**Tarefas**
1. Reescreva em forma de lista o parágrafo do texto sobre a gripe espanhola que começa com "A consulta à hemeroteca da Biblioteca Nacional", mantendo seus fatos principais.
2. Reproduza literalmente o trecho do texto sobre a gripe espanhola que vai de "Adilson Roberto Gonçalves" a "da gripe espanhola.".

**Trecho do documento**
----------
Adilson Roberto Gonçalves
Unesp Rio Claro
Voltou a circular nas redes sociais uma publicação de 1918, estampada nos principais jornais da época, intitulada "Conselhos ao Povo", com indicações sobre comportamentos e procedimentos para se evitar a proliferação e o contágio da gripe espanhola.
Artigo da historiadora Liane Bertucci-Martins detalha a origem desses conselhos, baseados em recomendações publicadas pelo Serviço Sanitário de São Paulo para lidar com a gripe espanhola, já reconhecida como uma variante da gripe influenza (https://www.scielo.br/scielo.php?script=sci_arttext&pid=S0101-32622003000100008). Originalmente, as recomendações foram veiculadas no jornal O Estado de S. Paulo em 16/10/1918, resumidas e republicadas pelos demais órgãos de imprensa como "Conselhos ao Povo", com alguma variação nos dizeres, nas ênfases, e, às vezes, com a autoria de outros órgãos.
Chama a atenção que aquelas recomendações são as mesmas que os órgãos internacionais de saúde vêm fazendo na pandemia do novo coronavírus desde o início de 2020: distanciamento social evitando aglomerações, suspensão de aulas e eventos culturais e esportivos, repouso absoluto após os primeiros sintomas, higienização pessoal e dos meios de transporte e dos locais em que pessoas tenham de circular. Apenas não se falava em máscaras por total desconhecimento e por não ser um instrumento de proteção individual usual. Porém, havia um item que incomoda os que defendem, hoje, os conceitos científicos: a profilaxia pela ingestão de derivados de quinino e uso de infusões e desinfectantes para gargarejos e limpeza das vias nasais. Naquela época não havia conhecimento científico que mostrasse a ineficácia de tais remédios e os perigos que o uso de desinfectantes pode causar. Também foram publicados, ainda que não ostensivamente, alertas de que tais sugestões eram baseadas mais no senso comum e em relatos individuais de sucesso, nunca avaliados clinicamente.
A consulta à hemeroteca da Biblioteca Nacional revelou que na década de 1910-1919 houve 802 publicações com as palavras "quinino" e "influenza". Já na década seguinte (1920-1929), o número cai para menos da metade (369), sendo que boa parte, em ambos os períodos, é de propaganda e anúncios de remédios e infusões milagrosas contra a gripe. Outra observação é que no período de maior atenção à influenza (1910-1919), dos 10 jornais em que mais apareceram as duas palavras simultaneamente, 5 eram do eixo SP-RJ, sendo 4 jornais do Rio de Janeiro entre os 5 primeiros da lista. Essa relação passa para apenas dois jornais entre os 10 com maior número de palavras na década seguinte, sendo que o mais citado do Rio aparece em sétimo lugar. Ou seja, em alguns anos e com a mudança de década, há um deslocamento geográfico e mercadológico do interesse do uso de derivados de quinino para gripes em geral, e, especificamente, para a influenza.
Vale a pena a leitura do trabalho e a observação do que a sociedade de um século atrás pensava para entendermos como certas crenças são arraigadas ao longo do tempo. Lembro que em relação à alimentação, o BAC 34, de 11/8/2020, publicou uma comparação interessante entre as duas épocas (link aqui).
----------
**Dados de entrada**
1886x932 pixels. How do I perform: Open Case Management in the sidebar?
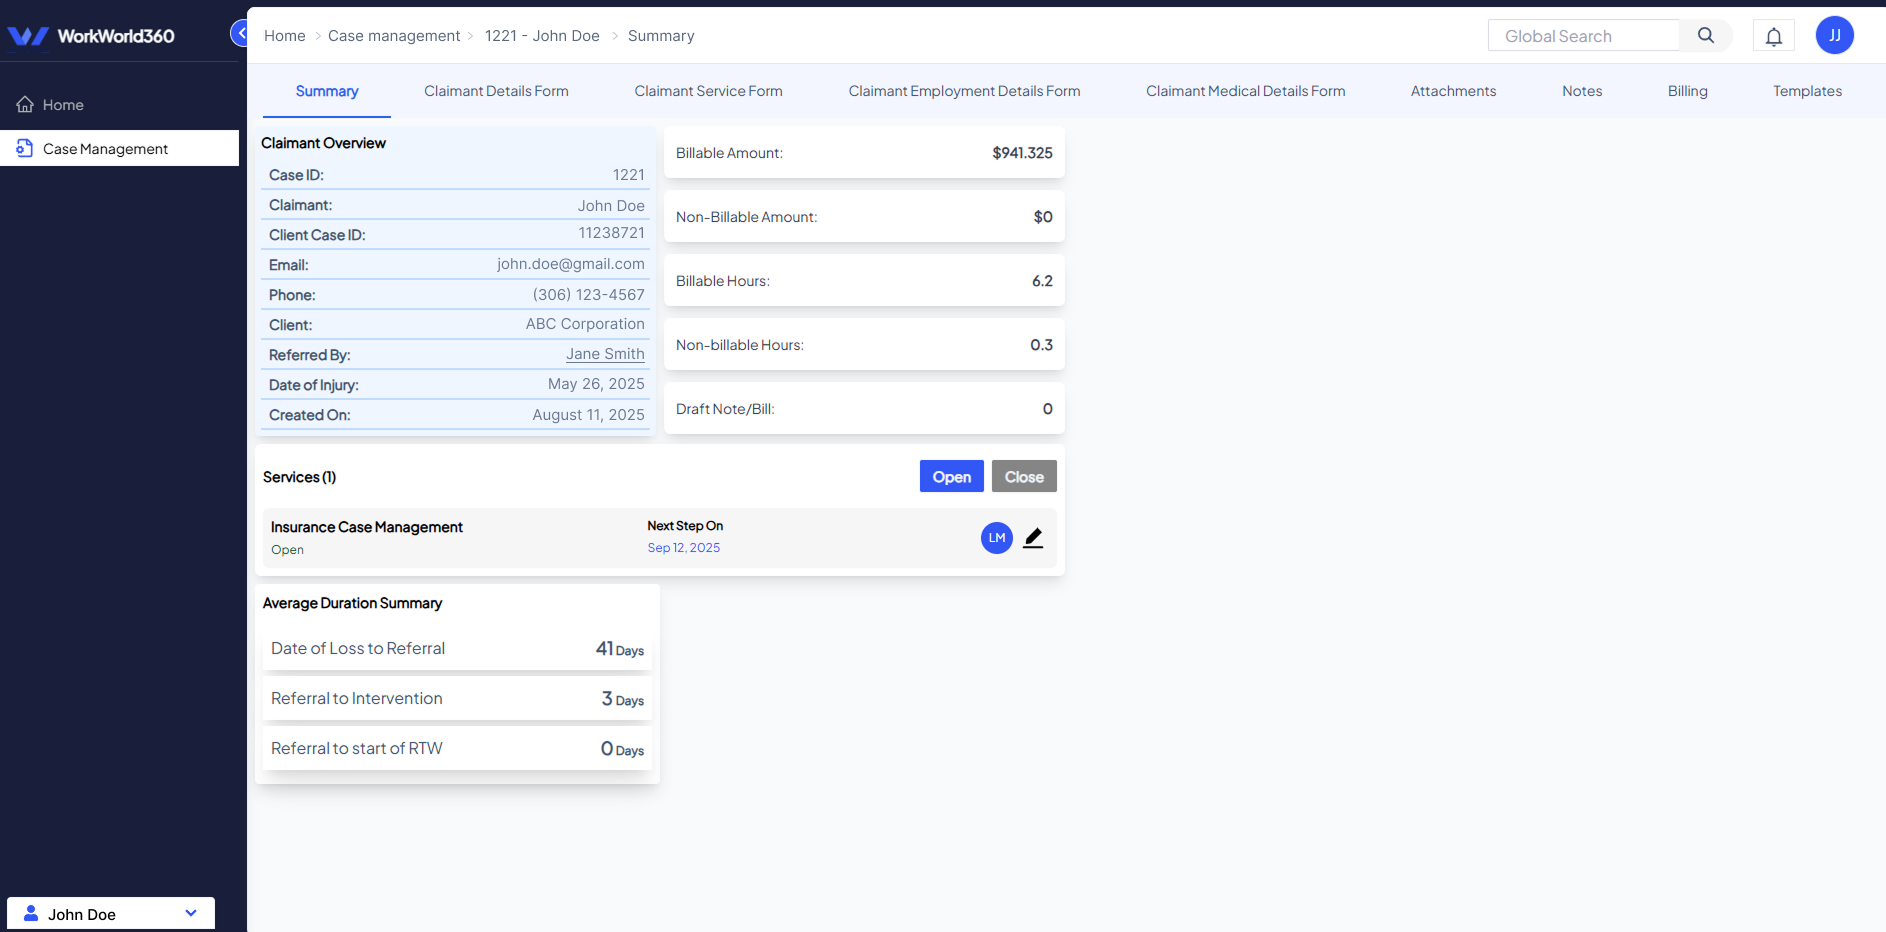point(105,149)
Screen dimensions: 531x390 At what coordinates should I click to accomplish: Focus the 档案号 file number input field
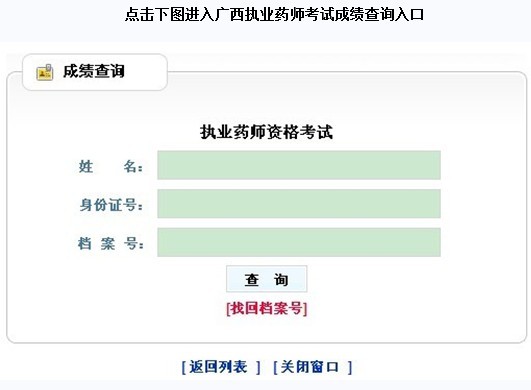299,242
----------
**Respostas**
1.
- A hemeroteca da Biblioteca Nacional registra 802 publicações com as palavras "quinino" e "influenza" na década de 1910-1919.
- Na década de 1920-1929, o número cai para menos da metade: 369.
- Nos dois períodos, boa parte dessas publicações é propaganda e anúncios de remédios e infusões milagrosas contra a gripe.
- Em 1910-1919, 5 dos 10 jornais em que as duas palavras mais apareceram juntas eram do eixo SP-RJ. Entre os 5 primeiros da lista havia 4 jornais do Rio de Janeiro.
- Na década seguinte, apenas dois jornais do eixo estão entre os 10, e o mais citado do Rio aparece em sétimo lugar.
- Com a mudança de década, há um deslocamento geográfico e mercadológico do interesse pelo uso de derivados de quinino para gripes em geral e para a influenza.

2.
Adilson Roberto Gonçalves
Unesp Rio Claro
Voltou a circular nas redes sociais uma publicação de 1918, estampada nos principais jornais da época, intitulada "Conselhos ao Povo", com indicações sobre comportamentos e procedimentos para se evitar a proliferação e o contágio da gripe espanhola.